BIME’s 44th ANNUAL LECTURE: Moving beyond the pendant alarm


Simon Bond

Category: Assisted Living Action Network, Events, News

BIME’s 44th ANNUAL LECTURE: Moving beyond the pendant alarm – how can technology meet the needs of an ageing population?

On Wednesday 3 October 2012, BIME held its 44th Annual Lecture, at the University of Bath.

BIME was very pleased to welcome Professor Gail Mountain as our speaker.

Professor Mountain described her current research and how this has been informed by her earlier clinical experiences as an Occupational Therapist.  She also reflected upon her own ageing process and how this is beginning to influence her work.   She included a critical examination of what she and others have achieved in gerontological and technology research and suggested some directions for future work.

Gail Mountain DipCOT, MPhil, PHD

Gail Mountain is Professor of Health Services Research (Assisted Living Research) at the University of Sheffield. She is the Director of the EPSRC funded SMART Consortium and Principle Director of the KT-EQUAL Consortium which is engaged in transfer of knowledge out of research to benefit older and disabled people.  Gail is also an occupational therapist; having practiced for 13 years before becoming involved in research.   Gail’s research interests are focussed upon improving the quality of life of older people through provision of appropriate interventions, good design and by facilitating participation, reflecting her occupational therapy background.   She is currently leading two randomised controlled trials that are examining the effectiveness of interventions to promote wellbeing in later life.  She is also involved in a TSB funded project to look at how telehealth might be mainstreamed at scale in practice.  People with a diagnosis of dementia is a longstanding clinical and research interest; Gail is a co-investigator for a trial called ‘valuing active life in dementia’.  She is also working with a PhD student to explore the use of touch screen technology for people with dementia living in the community.

• _Task brief_
Answer these questions using the lecture announcement.
(a) On what date and at which university was BIME's 44th Annual Lecture held?
(b) For how many years did Gail Mountain practice as an occupational therapist before becoming involved in research?
(c) What is the name of the trial for which she is a co-investigator?

• _Data extract_
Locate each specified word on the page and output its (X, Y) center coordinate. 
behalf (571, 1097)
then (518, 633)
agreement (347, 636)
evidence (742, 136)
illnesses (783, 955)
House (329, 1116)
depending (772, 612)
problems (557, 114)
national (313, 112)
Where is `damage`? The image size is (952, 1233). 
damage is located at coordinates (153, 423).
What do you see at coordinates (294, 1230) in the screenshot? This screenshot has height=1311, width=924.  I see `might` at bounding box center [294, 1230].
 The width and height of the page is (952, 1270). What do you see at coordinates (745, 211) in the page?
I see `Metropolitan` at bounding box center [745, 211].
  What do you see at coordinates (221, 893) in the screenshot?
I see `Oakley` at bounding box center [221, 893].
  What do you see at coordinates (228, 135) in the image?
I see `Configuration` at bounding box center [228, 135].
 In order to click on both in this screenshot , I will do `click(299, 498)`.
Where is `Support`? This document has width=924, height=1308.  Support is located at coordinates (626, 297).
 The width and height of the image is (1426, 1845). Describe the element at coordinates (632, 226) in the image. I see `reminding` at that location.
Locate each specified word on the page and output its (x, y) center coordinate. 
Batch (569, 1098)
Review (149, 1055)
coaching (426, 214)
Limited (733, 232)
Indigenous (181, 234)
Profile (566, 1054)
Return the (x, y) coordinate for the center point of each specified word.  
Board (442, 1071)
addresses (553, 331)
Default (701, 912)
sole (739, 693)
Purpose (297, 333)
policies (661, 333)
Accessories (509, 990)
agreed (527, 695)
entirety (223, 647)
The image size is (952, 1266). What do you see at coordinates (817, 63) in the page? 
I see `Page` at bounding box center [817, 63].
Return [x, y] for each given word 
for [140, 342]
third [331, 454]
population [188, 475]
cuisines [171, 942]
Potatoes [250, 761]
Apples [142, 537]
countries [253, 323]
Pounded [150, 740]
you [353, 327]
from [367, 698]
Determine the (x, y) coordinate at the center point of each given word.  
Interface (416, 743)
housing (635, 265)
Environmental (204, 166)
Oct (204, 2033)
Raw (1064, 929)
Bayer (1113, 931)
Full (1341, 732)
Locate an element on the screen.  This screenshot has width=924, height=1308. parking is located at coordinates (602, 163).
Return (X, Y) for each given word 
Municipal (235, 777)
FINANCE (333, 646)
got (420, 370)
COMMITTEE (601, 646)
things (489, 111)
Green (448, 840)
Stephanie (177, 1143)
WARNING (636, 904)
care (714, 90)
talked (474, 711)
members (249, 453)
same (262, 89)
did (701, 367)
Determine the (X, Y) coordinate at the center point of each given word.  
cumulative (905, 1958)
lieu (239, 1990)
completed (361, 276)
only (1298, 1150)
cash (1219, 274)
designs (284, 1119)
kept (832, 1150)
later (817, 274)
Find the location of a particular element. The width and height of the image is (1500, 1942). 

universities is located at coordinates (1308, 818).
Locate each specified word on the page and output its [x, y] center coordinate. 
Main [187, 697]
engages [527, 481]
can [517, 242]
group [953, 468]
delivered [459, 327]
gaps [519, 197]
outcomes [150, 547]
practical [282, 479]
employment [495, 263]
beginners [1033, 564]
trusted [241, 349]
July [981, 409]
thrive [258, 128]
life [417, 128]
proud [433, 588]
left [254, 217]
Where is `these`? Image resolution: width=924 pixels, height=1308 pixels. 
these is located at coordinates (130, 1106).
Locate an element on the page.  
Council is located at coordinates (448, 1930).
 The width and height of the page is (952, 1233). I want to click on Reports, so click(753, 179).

• _Written answer_
(a) Wednesday 3 October 2012, at the University of Bath.
(b) 13 years.
(c) 'Valuing active life in dementia'.